Categories
Weblogging

Tiger marketing

It’s a bit surprising, at times, to look around and realize how many webloggers have been hired by big companies. For the most part, such hiring is based on the person’s skill, drive, and interest, and I celebrate their good fortune and the company’s good sense.

There are occasions, though, where the hiring seems less based on obtaining the person’s expertise and more an effort to ‘buy’ goodwill–to put a ‘human face’ onto the big soulless corporation. Oh not because the company is going to stop being big. Or soulless. It will just seem less so because Jack (whom we love) or Judy (whom we respect beyond all measure) now works for the company. Now, when we say the company sucks, we’re saying our friends suck.

Weblogging is also a popular approach with these companies, as is the use of other social media. Look, it has weblogs. Look, it goes to the ‘unconferences’. Look, it has podcasts, and vidcasts. The company invests time and energy for the ‘greater good’; provides APIs and data web services; even open sources fragments of its technology–all of which demonstrates that the company is part of us. It ‘gets it’.

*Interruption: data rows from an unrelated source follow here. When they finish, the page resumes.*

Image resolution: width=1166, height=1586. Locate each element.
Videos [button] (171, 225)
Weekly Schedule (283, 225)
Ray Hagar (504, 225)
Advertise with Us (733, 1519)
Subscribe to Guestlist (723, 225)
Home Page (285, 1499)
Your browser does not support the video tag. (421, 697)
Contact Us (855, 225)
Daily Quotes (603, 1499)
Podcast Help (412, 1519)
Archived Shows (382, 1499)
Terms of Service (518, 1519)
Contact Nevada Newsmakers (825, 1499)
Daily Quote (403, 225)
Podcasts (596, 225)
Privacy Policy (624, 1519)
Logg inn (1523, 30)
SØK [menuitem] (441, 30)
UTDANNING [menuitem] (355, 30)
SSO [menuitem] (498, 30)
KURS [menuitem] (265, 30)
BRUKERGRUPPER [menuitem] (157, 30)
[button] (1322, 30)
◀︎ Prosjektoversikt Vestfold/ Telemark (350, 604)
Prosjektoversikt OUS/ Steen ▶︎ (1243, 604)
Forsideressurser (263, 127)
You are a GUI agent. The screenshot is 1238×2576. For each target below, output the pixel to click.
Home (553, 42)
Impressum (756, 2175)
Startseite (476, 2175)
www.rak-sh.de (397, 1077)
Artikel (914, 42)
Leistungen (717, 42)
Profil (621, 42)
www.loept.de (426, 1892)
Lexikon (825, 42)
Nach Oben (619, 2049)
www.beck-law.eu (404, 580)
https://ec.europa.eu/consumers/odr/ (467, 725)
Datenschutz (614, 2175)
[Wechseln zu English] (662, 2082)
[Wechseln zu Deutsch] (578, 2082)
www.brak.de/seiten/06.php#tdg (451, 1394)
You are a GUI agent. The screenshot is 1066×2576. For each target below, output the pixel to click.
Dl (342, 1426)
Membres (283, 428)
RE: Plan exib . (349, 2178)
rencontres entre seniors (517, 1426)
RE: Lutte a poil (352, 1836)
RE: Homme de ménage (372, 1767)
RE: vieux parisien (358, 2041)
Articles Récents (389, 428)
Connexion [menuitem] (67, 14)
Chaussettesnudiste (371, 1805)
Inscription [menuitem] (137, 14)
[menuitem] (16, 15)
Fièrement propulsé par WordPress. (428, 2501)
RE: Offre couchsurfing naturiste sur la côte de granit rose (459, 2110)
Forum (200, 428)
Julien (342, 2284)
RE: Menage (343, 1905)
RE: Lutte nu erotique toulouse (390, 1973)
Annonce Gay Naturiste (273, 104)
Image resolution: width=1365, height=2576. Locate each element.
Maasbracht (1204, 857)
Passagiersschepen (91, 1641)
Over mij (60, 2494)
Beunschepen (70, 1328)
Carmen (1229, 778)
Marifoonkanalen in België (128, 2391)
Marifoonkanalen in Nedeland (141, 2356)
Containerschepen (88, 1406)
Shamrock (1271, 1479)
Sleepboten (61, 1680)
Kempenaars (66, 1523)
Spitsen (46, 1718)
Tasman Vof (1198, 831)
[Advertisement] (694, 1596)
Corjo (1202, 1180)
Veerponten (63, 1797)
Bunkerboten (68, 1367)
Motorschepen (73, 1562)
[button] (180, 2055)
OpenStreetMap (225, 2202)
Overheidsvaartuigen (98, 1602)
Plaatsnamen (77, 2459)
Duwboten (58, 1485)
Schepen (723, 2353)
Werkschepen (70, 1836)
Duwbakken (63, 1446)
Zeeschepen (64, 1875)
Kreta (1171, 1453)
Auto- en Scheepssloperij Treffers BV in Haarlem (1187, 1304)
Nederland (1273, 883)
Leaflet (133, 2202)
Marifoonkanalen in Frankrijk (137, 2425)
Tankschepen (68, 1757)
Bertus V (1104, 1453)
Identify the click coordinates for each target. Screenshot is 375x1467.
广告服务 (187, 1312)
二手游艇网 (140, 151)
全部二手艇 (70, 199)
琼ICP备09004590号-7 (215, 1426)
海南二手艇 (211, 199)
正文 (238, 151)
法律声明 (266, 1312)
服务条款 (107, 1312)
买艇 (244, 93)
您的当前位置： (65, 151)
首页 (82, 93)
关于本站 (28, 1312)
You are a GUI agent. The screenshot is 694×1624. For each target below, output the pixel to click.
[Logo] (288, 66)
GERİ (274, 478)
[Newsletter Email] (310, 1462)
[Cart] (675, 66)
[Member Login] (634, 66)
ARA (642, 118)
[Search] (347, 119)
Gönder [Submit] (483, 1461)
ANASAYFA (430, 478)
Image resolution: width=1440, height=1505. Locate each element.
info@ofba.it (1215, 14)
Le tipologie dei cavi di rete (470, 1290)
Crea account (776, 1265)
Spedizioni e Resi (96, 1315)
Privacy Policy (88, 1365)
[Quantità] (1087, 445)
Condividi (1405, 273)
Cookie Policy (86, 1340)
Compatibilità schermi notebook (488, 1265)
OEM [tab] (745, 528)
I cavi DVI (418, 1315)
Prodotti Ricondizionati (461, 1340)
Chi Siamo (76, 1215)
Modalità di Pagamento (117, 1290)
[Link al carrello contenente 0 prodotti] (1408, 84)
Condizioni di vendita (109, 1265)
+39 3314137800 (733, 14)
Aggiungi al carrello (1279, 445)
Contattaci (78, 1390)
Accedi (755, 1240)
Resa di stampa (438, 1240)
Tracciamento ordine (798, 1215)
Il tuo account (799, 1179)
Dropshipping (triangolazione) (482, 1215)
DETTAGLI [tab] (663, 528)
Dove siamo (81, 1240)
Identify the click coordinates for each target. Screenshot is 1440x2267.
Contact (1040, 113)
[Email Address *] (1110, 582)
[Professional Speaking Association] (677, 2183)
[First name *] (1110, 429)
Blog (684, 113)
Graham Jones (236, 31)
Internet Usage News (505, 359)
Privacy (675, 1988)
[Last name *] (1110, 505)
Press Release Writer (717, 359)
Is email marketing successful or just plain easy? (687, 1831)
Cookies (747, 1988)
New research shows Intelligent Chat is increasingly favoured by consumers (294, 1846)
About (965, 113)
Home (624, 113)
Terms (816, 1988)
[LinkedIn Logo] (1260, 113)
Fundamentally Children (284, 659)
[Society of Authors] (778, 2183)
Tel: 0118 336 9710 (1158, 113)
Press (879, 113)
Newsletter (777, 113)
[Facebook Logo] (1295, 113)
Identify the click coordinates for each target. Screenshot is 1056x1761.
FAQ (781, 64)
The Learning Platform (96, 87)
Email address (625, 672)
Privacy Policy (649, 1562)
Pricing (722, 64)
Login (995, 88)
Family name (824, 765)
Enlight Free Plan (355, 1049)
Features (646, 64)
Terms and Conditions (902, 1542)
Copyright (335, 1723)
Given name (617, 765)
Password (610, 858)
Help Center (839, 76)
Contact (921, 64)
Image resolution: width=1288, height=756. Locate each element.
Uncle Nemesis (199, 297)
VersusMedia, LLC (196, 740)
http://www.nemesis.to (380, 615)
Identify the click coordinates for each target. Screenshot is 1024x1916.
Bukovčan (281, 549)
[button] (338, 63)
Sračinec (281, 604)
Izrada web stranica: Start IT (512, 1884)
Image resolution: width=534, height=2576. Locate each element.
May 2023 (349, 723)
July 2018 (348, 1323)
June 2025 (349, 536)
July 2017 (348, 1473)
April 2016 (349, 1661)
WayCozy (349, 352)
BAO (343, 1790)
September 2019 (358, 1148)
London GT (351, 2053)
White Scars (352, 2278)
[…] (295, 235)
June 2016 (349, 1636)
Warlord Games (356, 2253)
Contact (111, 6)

It’s a familiar approach, too, but I couldn’t figure out what was so familiar about it until it came to me this morning, while I was on my second cup of coffee.

When I was very young, I and my brother used to visit my aunt and uncle in Seattle every summer, and my uncle would take us to the zoo. This was back when the zoo was just starting to add natural habitats, and at the time, most of the animals were still in the large cages with iron bars and glass fronts. It wasn’t a good place for the animals, but it did allow visitors to get closer to the animals.

One summer, there was this tiger that was about a year old that was quite popular with visitors. I can’t remember its name, but I remember the tiger quite clearly. Beautiful creature and very engaged with the visitors on the other side of the glass. What was interesting, though, was how it reacted to me when we visited.

As soon as I appeared in front of the glass, the tiger’s focus became riveted on me. It wouldn’t look at anyone else, and its eyes would track me as I moved back and forth in front of the glass. My uncle even made a comment about it. “Looks like you got a new friend, Michelle”, he said (Michelle being the name I was born with before that damn Beatles song killed any fondness I ever had for it). It did seem, as my uncle noted, that the young tiger really was interested in me.

For the rest of the summer I would beg to visit the zoo and each time, the tiger’s attention would, again, become fixed on me. I grew to have a real fondness for that creature, and would later brag that I had a ‘special’ gift with animals and tell the story about the tiger and its special interest in me. He was my friend, I would tell people, and I really believe it.

Of course, as I got older and a lot less self-centered, or perhaps a lot less self-deceiving, I grew to realize that the tiger wasn’t interested in me because it liked me, or wanted to be my friend. It was interested in me because I was the same size as the deer, bison young, wild pigs, and other beasts of the jungles and forests that served as food for that type of cat.

In other words, the tiger didn’t see me as friend. It saw me as prey.

Just something that came to me today, on my second cup of coffee.